Autores: Giovanna Gini (University of Oxford, Reino Unido), Hanne Wiegel (Centro de Pesquisa em Clima e Resiliência CR2, Universidade do Chile), Gilles Hallé (Pontificia Universidad Javeriana, Bogotá, Colômbia) e Sandra Megens (Universidade de Wageningen, Países Baixos)
Este blog emerge do painel intitulado "Mudanças climáticas, (im)mobilidades e lutas por justiça na América Latina", parte da conferência SLAS2024, onde apresentaram Hanne Wiegel (Centro de Pesquisa em Clima e Resiliência CR2, Chile), Giovanna Gini (University of Oxford, Reino Unido), Gilles Hallé (Universidad Javeriana, Bogotá, Colômbia) e Sandra Megens (Universidade de Wageningen, Países Baixos). O painel discutiu diferentes estudos de caso da Colômbia, Chile, Brasil e Equador, nos quais foram explorados diversos processos relacionados à mobilidade induzida pelas mudanças climáticas.
Embora os casos tenham sido diversos e diferentes etapas do ciclo de (in)mobilidade tenham sido discutidas, nas seções a seguir apresentamos os principais pontos em comum entre as quatro apresentações.
Perspectiva histórica e estrutural
Argumentamos que é fundamental adotar uma perspectiva holística no estudo das (in)movilidades humanas vinculadas às mudanças climáticas. Essas mobilidades não ocorrem em um vácuo, mas estão entrelaçadas em seu contexto histórico e estrutural, muitas vezes em uma longa trajetória de violências multidimensionais sofridas pelos grupos mais marginalizados e explorados, como as comunidades indígenas, rurais e afrodescendentes.
Qualquer noção de justiça climática e de (in)movilidades por fatores climático-ambientais deve necessariamente reconhecer as estruturas que perpetuam e, mais ainda, agudizam a marginalização, a precarização e a discriminação, como a falta de titulação de terras, a ausência de acesso a serviços básicos, a falta de cumprimento estatal e os projetos extrativistas expulsivos, entre outros fatores. Por exemplo, um estudo sobre o Gran Chaco Americano reconheceu como um desafio crescente as (in)movilidades relacionadas às mudanças climáticas, devido à escassez de água, uma consequência direta de períodos de seca cada vez mais prolongados e intensos. Um fator chave é a falta de investimento público em sistemas que melhorem o acesso à água para consumo humano, pecuária e agricultura de pequena escala. Essa problemática é especialmente aguda na região do Chaco Central, onde a população enfrenta um estado de estresse hídrico quase constante devido a secas repetidas.

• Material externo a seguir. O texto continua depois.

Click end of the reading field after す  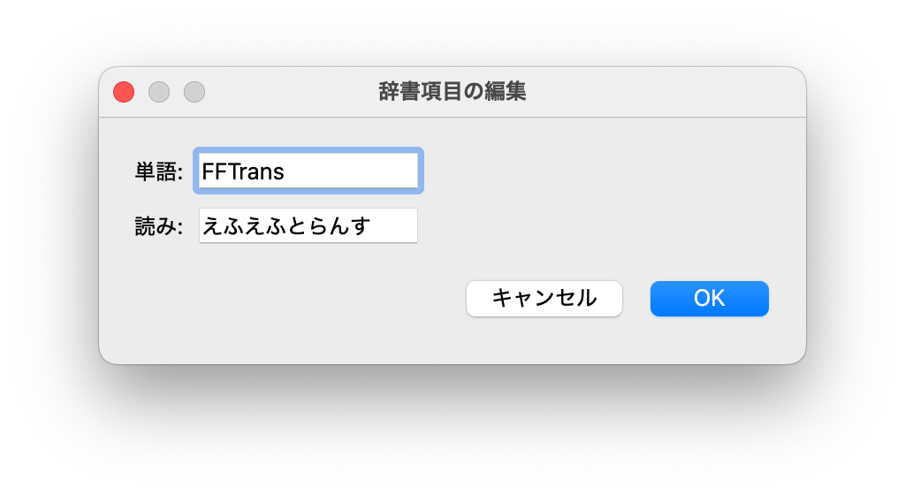coord(393,226)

No Vale do Chota, localizado no norte semiárido do Equador, as comunidades afrodescendentes são gravemente afetadas pela escassez hídrica, exacerbada pela falta de chuvas e secas prolongadas. Essas comunidades, descendentes de africanos escravizados trazidos na época colonial para trabalhar em plantações de cana-de-açúcar, foram historicamente marginalizadas e enfrentam profundas desigualdades que limitam seu acesso a recursos essenciais como a água. Isso ameaça não apenas suas atividades agrícolas, mas também seu patrimônio e identidade cultural, que estão intimamente ligados à terra e à água.

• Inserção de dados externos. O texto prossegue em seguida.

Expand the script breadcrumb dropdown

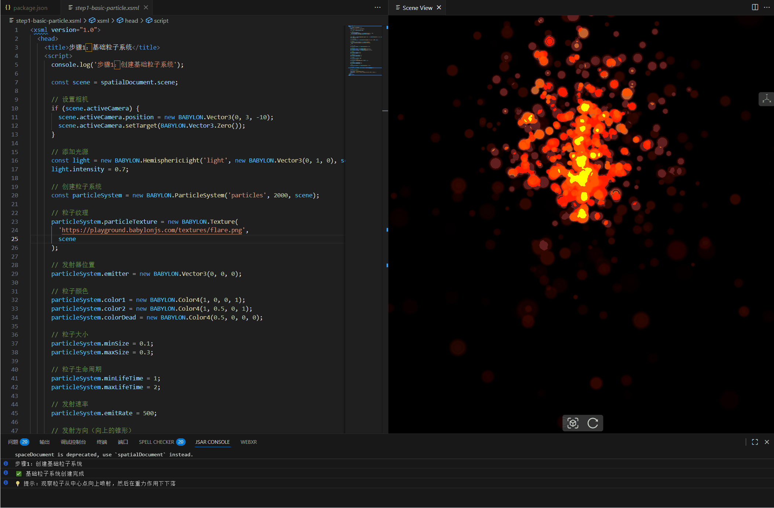coord(161,21)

A gravidade dessa situação sublinha uma verdade fundamental: a disponibilidade de água na qualidade e quantidade adequadas é essencial para a vida — reconhecida no Direito Humano à Água. Portanto, garantir um suprimento de água suficiente, salubre, aceitável, acessível e acessível para uso pessoal, doméstico e na agricultura familiar não é apenas uma necessidade, mas também uma obrigação urgente para a sobrevivência das populações afetadas por secas. Somente com um acesso à água garantido pode-se facilitar uma melhor adaptação a secas prolongadas, seja para apoiar uma migração resiliente e com maiores níveis de autodeterminação, ou para permitir uma imobilidade em condições de dignidade e qualidade de vida.

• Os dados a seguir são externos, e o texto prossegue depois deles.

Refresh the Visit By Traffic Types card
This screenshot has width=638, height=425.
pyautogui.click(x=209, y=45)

Em outro estudo realizado nos bairros das altas encostas de Medellín, Colômbia, identificou-se a falta de consideração e atenção da administração pública local aos riscos socioambientais e climáticos que as populações marginalizadas, empobrecidas e frequentemente deslocadas devido à violência enfrentam. Essa situação ocorre em todo o ciclo da mobilidade por fatores ambientais, desde a prevenção e preparação até a recuperação, reparação, mobilização e eventual retorno, em outras palavras, antes, durante e depois de fenômenos climáticos extremos ou incêndios de cobertura vegetal. As ameaças ambientais se somam, agudizando as situações de abandono, invisibilização, estigmatização e ameaças que as comunidades enfrentam desde sua instalação, há vinte anos, devido à violência estrutural que sofriam nas áreas rurais onde viviam.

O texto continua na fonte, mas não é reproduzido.